B. Lambourde. Chelsea.

Les Féminines-Malgré la disparition du Centre de Formation devenu Centre de vie en 2016, vous avez encore une trentaine d’équipes à gérer ?

Bernard Lambourde-Nous avons trente équipes à gérer des U6 aux séniors. Il s’agit d’une association. On est là, Yo et moi, pour apporter notre savoir-faire d’anciens joueurs et amener nos équipes à progresser pour monter dans les catégories supérieures. On s’occupe exclusivement du sportif.

LF-Et entre autre, d’une section féminine ?

BL-Trois équipes féminines : une équipe première en district, une équipe U15 et les toutes petites.

LF-Et combien d’éducateurs pour ces équipes féminines ?

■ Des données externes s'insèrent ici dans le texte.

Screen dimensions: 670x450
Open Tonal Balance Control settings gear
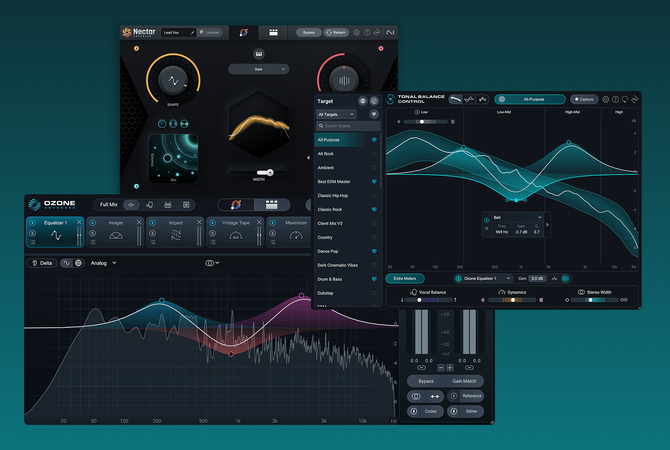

BL-Quatre. Deux pour les séniors avec des filles de cette équipe qui entrainent les toutes petites et un entraineur pour les U15.

Malheureusement, nous sommes descendus la saison dernière de DH, et ce qui me semble le plus difficile à mon sens, dans les catégories féminines, c’est la grande quantité de joueuses avec plein de facteurs différents. Elles ont du mal à s’inscrire dans la vie du club. Pourtant la section avait sa place à l’AS Cannes bien avant notre arrivée (ndlr : trois saisons auparavant) sans que personne n’en connaisse son existence. Ce problème faisant, c’est dur d’avoir une section féminine qui soit ancrée dans le club et qui appartienne réellement au club. C’est à nous aujourd’hui de faire en sorte qu’elle existe en quantité, ensuite en qualité, et le faire savoir à l’extérieur d’où la difficulté de recruter.

LF-Est ce que la proximité de l’OGC Nice, en tête du championnat de DH depuis dimanche dernier, ne vous fait-elle pas de l’ombre ?

BL-Oui, oui, ils nous font de l’ombre dans la mesure où cette année, leur souhait est de monter au niveau national(D2) ; toutefois, nous ne sommes pas encore sur ce créneau-là. On est moins sur la compétition. Nous savons fort bien que nous sommes moins compétitifs que l’OGC Nice. Ils ont un passé que nous n’avons pas avec une section vieille de dix ans et un centre de formation tout neuf. Nous ne jouons pas dans la même catégorie.

LF-Vous seriez alors, plutôt dans l’idée de posséder une section féminine parce que c’est dans l’air du temps sans ambitions particulières ?

BL-(Résolu) Ah, non pas du tout ! On est dans l’ambition. Moi, je suis dans l’ambition. Le souci que j’ai aujourd’hui c’est qu’en descendant de DH, beaucoup de joueuses sont parties en accompagnant les anciens coaches. Ces entraineurs mal intentionnés sont partis avec la moitié des filles. Sept joueuses. Et comme elles n’avaient pas un véritable « esprit club », elles sont parties comme ça.

Je constate que chez les filles, ce sont les amitiés particulières qui sont supérieures à l’esprit club. Elles mutent en « troupeau » (NDLR : Bernard Lambourde insiste pour les guillemets, car c’est juste un mode d’expression pour se faire mieux comprendre. On pourrait dire esprit grégaire).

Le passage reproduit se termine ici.